I just changed the tagline of my web site. It now reads “Life is a game. I will coach you to win it.”
This tagline is more aligned with the specific focus of my professional action – which is life coaching – and aligned with the goal of the person who hires a coach.
What’s that goal? A simple analogy will explain it. A basketball coach coaches players to win at the game of basketball. A hockey coach coaches players to win at the game of hockey.
So by analogy, a life coach coaches players to win at the game of life. People who hire coaches are interested in winning. Therefore, my number one objective, in my role as a life coach, is to make sure my client wins.

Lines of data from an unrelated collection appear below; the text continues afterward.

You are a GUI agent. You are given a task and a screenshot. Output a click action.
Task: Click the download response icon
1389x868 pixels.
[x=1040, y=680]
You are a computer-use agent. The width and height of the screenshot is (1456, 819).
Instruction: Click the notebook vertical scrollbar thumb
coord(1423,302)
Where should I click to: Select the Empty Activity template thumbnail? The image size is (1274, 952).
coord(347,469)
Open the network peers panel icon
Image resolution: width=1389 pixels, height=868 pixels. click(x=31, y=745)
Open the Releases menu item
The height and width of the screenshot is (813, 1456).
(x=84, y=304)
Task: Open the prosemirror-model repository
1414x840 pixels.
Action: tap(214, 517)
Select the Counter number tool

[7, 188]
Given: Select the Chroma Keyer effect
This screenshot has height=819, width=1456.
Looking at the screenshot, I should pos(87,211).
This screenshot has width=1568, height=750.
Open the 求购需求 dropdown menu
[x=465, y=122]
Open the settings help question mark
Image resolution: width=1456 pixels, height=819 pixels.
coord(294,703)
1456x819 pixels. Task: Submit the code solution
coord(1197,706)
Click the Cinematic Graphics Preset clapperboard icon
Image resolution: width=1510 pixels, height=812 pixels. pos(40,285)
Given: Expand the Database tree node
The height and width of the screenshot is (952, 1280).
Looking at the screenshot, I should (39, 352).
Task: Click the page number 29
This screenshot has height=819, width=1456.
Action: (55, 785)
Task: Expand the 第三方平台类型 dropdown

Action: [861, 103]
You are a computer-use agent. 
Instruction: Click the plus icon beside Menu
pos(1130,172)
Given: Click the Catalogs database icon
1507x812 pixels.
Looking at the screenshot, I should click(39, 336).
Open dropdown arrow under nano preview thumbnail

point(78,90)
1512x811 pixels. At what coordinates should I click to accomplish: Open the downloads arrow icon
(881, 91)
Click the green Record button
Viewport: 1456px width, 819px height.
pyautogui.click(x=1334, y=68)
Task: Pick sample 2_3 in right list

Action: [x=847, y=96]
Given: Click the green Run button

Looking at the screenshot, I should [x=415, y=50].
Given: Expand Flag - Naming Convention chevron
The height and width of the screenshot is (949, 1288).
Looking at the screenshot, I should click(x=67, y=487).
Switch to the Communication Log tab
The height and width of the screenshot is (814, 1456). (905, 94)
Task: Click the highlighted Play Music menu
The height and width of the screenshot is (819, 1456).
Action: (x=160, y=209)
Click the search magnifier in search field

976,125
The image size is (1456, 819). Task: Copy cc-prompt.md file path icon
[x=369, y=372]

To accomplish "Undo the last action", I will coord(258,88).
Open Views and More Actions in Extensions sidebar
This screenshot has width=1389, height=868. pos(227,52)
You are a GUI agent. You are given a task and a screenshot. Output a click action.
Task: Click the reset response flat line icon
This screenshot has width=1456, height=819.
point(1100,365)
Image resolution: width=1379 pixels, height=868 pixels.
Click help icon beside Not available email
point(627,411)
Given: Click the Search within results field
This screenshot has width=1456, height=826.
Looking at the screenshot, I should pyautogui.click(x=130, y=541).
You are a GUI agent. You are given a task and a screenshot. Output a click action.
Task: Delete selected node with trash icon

However, the game of life is magnitudes more complex than any sport. Because of this, winning at life is something hard to define. It differs from person to person. For one person, it might involve becoming a multi-hundred-millionaire and leading a company of thousands of people. For another person it might be retiring early and living in a tropical paradise. For another it might demand that they raise a large family. For still another it might involve exploring the farthest reaches of body and mind to reach spiritual enlightenment.
The important thing is that winning is defined in a way that makes sense to the individual. Without a defined endpoint, or at least a guiding star on the horizon, our internal goal seeking mechanism will send us wandering around in circles, confused.
However, following a guiding star that isn’t truly aligned with our own deepest values will confuse us even more. What happens in that situation? We have a goal (it’s good to have goals!), we’re going after it (gotta be a go getta!), we’re making progress (winning!). So why do we feel so demotivated. Why does every victory feel hollow? We’re successful – this is supposed to feel good!
Understanding what really motivates and inspires us is a good start to figuring out what winning the game of life means for us – and us alone. No one else can decide this for us. Many, many people spend abundant energy and effort acting out other peoples’ life scripts, according to other peoples’ values, and then wondering why they don’t feel fulfilled. Operating according to the value system of others is a great recipe for feeling confused at best, and depressed and burnt out at worst.
A tiger is a tiger and a goat is a goat. Each one is perfectly what it is, but to demand that a tiger act as a goat or vice-versa is to demand that it operate against its nature. Same thing with humans and their values.
Animals in a state of nature have some pretty simple rules for “winning” – get enough food, reproduce, don’t get killed or maimed by other animals or forces of nature. On the other hand, winning at the game of life doesn’t mean the same thing for all humans. Our bigger brains, complex societies, and advanced technologies mean that we “domesticated primates” have a lot more options than your average feral critter to create and define what we mean by “winning”.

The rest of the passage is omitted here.